--- Task goal ---
Can you rewrite the DingTalk passage between "The downfall of" and "enterprise software space.", inclusive, with "veteran" changed to "longtime"?

--- Given passage ---

--------------------------------------------------

The downfall of Wuzhao at DingTalk marks the symbolic end of the 'sweatshop' era for Chinese Big Tech. For years, massive growth was fueled by brute-force engineering and the '996' work ethic, but the pivot to Generative AI has fundamentally changed the value of labor. In a world where AI agents can automate routine tasks, the competitive edge shifts from 'who works the longest' to 'who thinks most creatively.' Alibaba’s decision to prioritize a 32-year-old technical founder over a veteran 'cultural icon' suggests the company is finally prioritizing technical agility over performative loyalty, a necessary evolution if it hopes to fend off ByteDance in the enterprise software space.

--------------------------------------------------

--- Source data ---
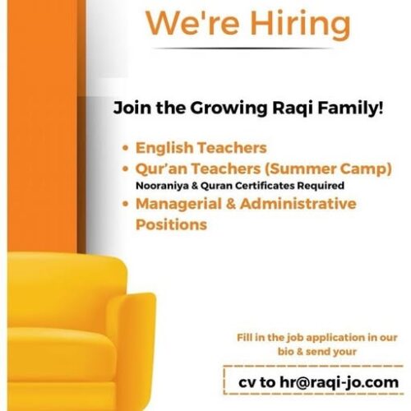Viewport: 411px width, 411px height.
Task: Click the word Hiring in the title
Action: tap(300, 25)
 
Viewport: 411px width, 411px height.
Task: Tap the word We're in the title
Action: tap(192, 23)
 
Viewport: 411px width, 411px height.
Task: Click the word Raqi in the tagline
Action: tap(293, 109)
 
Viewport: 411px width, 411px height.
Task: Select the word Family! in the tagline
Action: tap(350, 109)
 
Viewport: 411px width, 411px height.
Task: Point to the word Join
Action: tap(132, 109)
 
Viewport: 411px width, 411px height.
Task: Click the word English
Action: tap(164, 148)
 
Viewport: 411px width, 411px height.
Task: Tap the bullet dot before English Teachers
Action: tap(126, 148)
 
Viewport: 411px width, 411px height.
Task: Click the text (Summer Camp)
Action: tap(328, 169)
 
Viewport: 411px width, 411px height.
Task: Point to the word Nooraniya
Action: tap(162, 186)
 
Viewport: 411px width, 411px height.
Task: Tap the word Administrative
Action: tap(298, 204)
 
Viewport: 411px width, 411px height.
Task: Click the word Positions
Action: tap(171, 224)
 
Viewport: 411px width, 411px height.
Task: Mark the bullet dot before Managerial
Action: tap(126, 204)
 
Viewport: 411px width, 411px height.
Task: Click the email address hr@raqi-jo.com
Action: tap(339, 382)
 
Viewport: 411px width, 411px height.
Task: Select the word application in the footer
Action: tap(335, 338)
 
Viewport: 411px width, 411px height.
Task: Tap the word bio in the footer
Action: tap(285, 352)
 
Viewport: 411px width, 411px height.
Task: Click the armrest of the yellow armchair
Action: tap(134, 343)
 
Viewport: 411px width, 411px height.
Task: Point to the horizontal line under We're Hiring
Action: tap(243, 48)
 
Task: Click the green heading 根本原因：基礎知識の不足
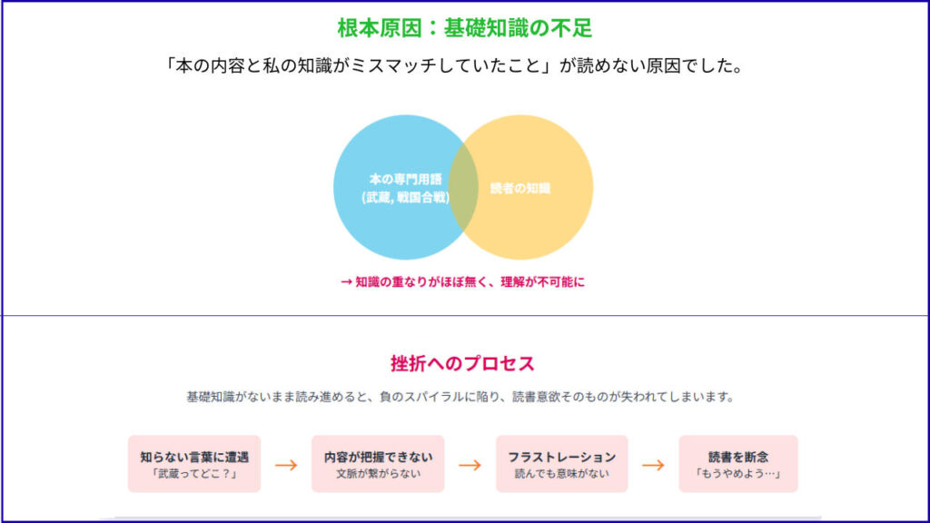coord(464,28)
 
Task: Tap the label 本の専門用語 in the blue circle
coord(406,179)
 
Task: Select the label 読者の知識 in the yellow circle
coord(520,189)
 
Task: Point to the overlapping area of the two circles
coord(463,187)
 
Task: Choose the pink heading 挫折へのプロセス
coord(462,363)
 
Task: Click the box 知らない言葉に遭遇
coord(194,464)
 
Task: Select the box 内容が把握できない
coord(378,464)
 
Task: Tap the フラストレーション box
coord(561,464)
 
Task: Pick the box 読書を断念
coord(738,464)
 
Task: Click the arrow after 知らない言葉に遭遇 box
coord(286,466)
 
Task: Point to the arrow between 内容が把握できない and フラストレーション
coord(470,466)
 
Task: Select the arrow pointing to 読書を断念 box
coord(653,466)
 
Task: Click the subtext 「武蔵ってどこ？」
coord(194,474)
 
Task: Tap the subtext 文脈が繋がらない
coord(379,474)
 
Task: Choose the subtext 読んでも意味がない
coord(561,474)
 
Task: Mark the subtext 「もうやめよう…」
coord(738,474)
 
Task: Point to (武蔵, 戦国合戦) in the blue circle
coord(406,197)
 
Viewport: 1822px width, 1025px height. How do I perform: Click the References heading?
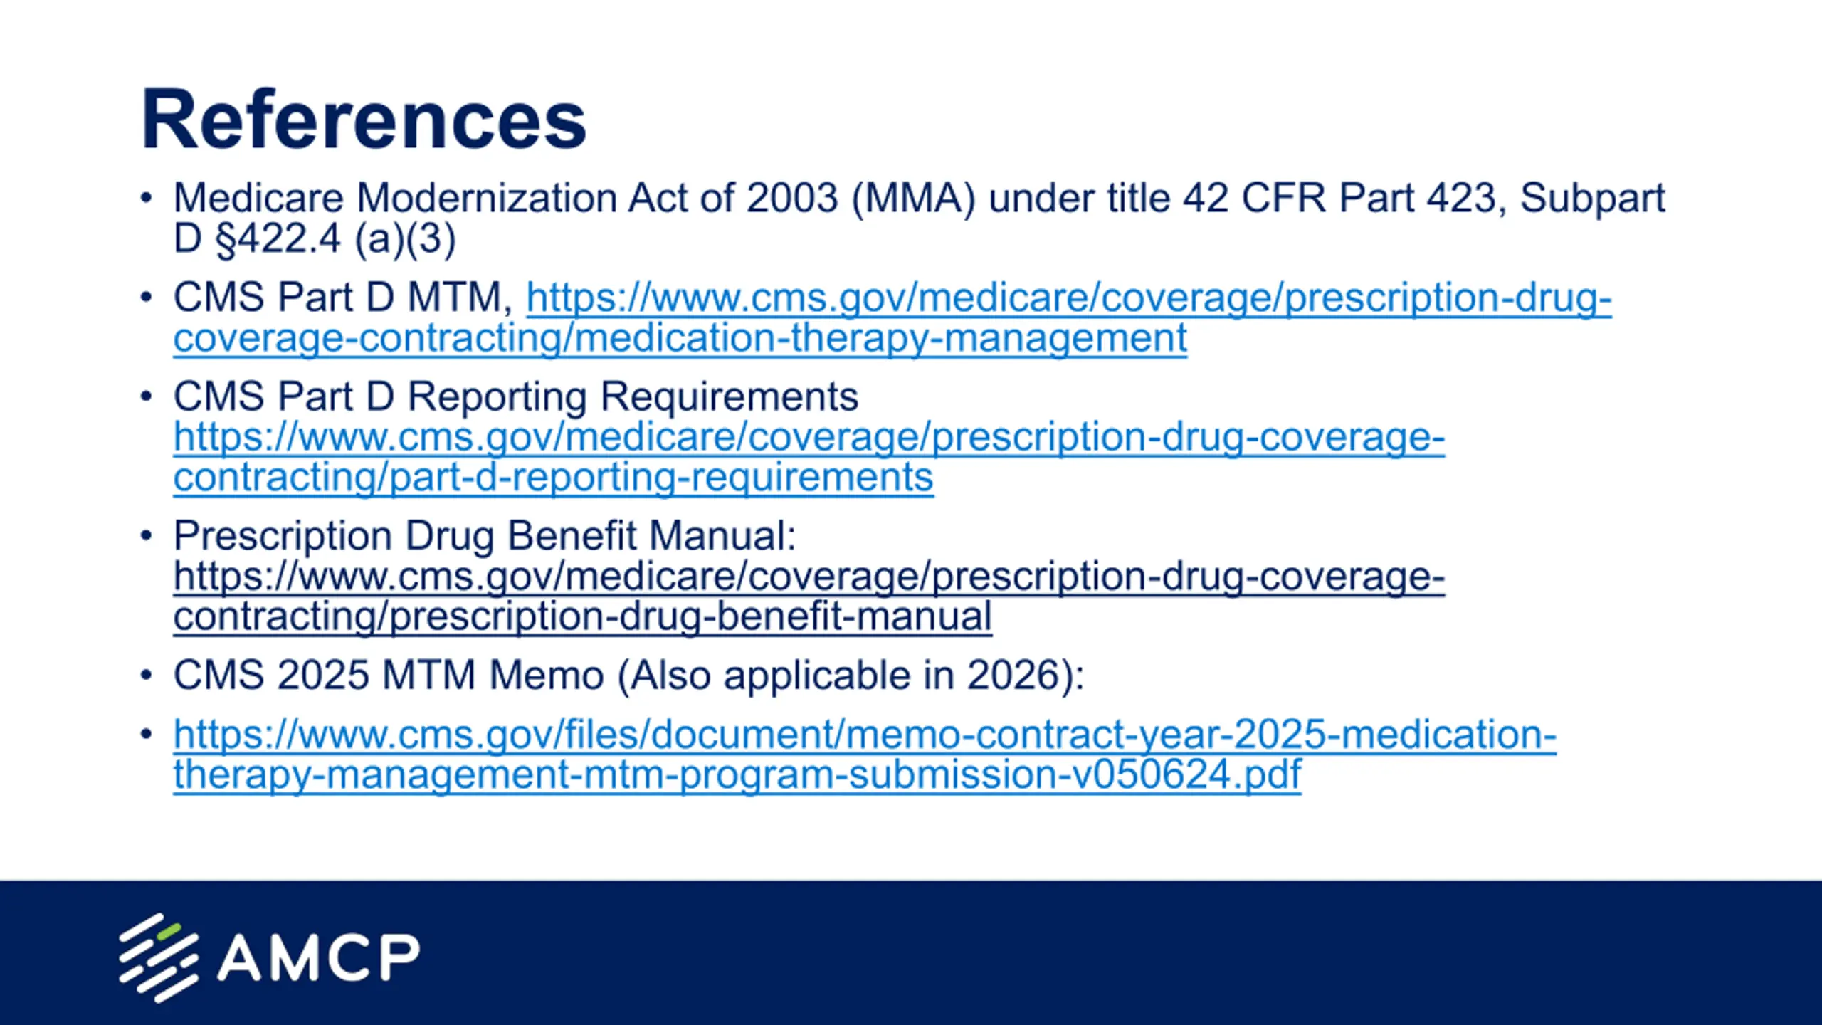(364, 120)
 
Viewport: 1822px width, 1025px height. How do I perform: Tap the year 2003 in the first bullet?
(792, 198)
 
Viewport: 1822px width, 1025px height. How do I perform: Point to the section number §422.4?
(278, 238)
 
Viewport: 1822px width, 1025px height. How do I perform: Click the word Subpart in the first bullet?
(1593, 199)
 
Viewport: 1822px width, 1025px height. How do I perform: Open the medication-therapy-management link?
(892, 317)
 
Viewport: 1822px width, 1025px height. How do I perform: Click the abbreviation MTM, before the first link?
(460, 298)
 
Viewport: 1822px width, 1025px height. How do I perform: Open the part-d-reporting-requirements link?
(809, 456)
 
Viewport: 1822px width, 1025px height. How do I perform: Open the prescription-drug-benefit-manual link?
(809, 596)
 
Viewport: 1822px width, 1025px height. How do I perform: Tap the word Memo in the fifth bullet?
(547, 675)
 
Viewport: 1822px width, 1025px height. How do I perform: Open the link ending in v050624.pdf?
(865, 755)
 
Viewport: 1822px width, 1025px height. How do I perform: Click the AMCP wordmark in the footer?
(318, 957)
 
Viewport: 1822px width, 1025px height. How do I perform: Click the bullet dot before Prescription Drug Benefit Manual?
(147, 535)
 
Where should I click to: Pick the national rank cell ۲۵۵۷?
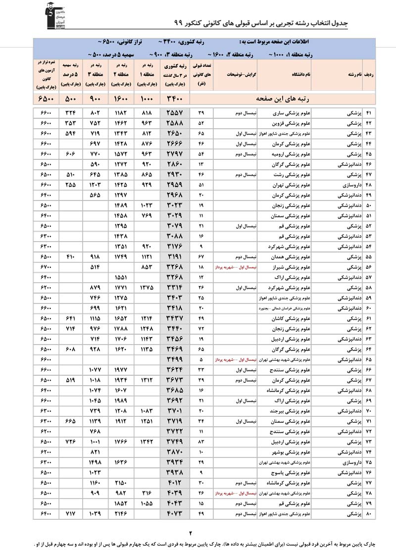[x=175, y=114]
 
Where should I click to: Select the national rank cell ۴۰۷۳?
[x=175, y=515]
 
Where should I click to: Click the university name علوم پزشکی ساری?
[x=295, y=114]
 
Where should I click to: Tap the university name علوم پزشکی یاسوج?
[x=295, y=472]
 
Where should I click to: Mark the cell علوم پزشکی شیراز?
[x=295, y=267]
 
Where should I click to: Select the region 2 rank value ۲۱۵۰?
[x=121, y=483]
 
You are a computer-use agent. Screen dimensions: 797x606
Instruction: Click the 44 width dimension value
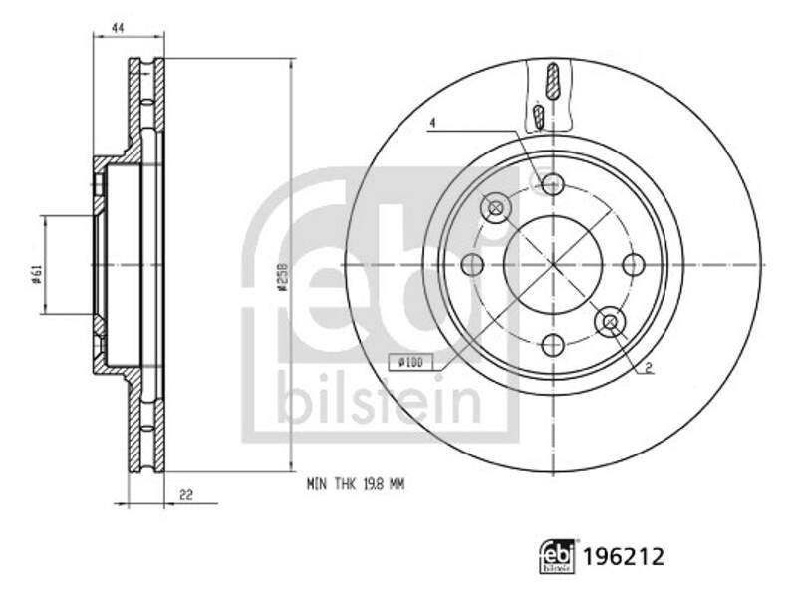click(x=118, y=29)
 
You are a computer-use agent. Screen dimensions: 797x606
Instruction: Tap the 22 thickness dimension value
click(x=186, y=494)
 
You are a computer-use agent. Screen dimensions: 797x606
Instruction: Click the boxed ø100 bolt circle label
click(x=410, y=362)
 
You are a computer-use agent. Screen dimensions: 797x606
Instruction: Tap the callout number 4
click(x=432, y=123)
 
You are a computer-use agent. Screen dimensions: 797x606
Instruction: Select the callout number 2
click(x=649, y=368)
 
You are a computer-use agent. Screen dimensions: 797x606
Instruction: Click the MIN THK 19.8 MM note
click(x=356, y=484)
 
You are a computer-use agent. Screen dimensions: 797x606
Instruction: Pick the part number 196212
click(x=624, y=557)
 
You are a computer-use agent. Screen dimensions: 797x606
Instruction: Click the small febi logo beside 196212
click(x=558, y=557)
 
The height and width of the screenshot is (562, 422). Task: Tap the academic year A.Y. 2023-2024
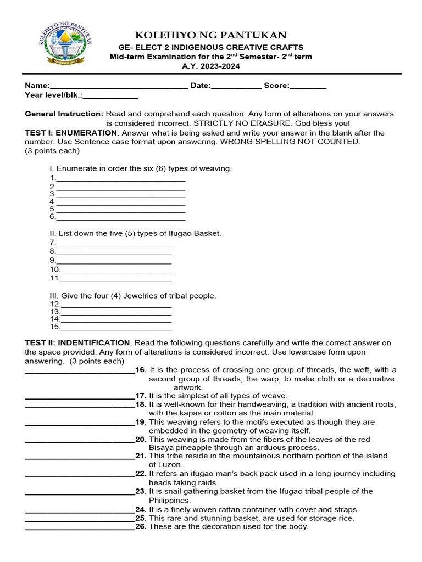(212, 66)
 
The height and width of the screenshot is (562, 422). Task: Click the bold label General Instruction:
(64, 114)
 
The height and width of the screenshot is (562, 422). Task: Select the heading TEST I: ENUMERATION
(71, 133)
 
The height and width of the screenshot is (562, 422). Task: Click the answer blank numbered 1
(120, 179)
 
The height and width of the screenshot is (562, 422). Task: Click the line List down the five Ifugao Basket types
(135, 233)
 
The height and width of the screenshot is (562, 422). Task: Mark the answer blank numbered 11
(115, 279)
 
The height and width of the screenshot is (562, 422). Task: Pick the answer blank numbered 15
(115, 328)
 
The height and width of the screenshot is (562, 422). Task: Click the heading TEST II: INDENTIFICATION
(77, 342)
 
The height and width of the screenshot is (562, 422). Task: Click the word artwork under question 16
(188, 387)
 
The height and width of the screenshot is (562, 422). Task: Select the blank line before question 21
(80, 457)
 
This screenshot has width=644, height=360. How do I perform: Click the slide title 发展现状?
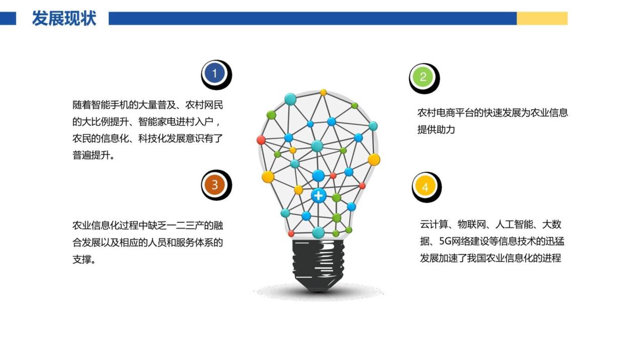tap(64, 18)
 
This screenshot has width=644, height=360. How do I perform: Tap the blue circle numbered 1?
tap(215, 74)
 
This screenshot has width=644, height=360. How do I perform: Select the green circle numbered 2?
tap(423, 77)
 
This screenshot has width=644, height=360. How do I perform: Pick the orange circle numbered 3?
tap(215, 184)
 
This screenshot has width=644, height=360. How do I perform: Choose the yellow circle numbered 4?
tap(425, 187)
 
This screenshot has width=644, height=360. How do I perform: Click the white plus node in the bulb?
tap(318, 196)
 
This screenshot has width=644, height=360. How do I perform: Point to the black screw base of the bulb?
tap(318, 265)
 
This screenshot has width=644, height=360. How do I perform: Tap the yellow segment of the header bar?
tap(542, 19)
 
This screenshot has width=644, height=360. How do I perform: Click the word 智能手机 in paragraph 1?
tap(110, 105)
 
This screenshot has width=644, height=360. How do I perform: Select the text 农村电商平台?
tap(445, 113)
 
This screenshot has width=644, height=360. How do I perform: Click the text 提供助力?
tap(436, 130)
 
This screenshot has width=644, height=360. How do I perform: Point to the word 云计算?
tap(434, 224)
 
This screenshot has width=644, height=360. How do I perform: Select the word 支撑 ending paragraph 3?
tap(82, 260)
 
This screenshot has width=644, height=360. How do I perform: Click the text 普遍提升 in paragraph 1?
tap(91, 156)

--------------------------------------------------

--- Expected output ---
The downfall of Wuzhao at DingTalk marks the symbolic end of the 'sweatshop' era for Chinese Big Tech. For years, massive growth was fueled by brute-force engineering and the '996' work ethic, but the pivot to Generative AI has fundamentally changed the value of labor. In a world where AI agents can automate routine tasks, the competitive edge shifts from 'who works the longest' to 'who thinks most creatively.' Alibaba’s decision to prioritize a 32-year-old technical founder over a longtime 'cultural icon' suggests the company is finally prioritizing technical agility over performative loyalty, a necessary evolution if it hopes to fend off ByteDance in the enterprise software space.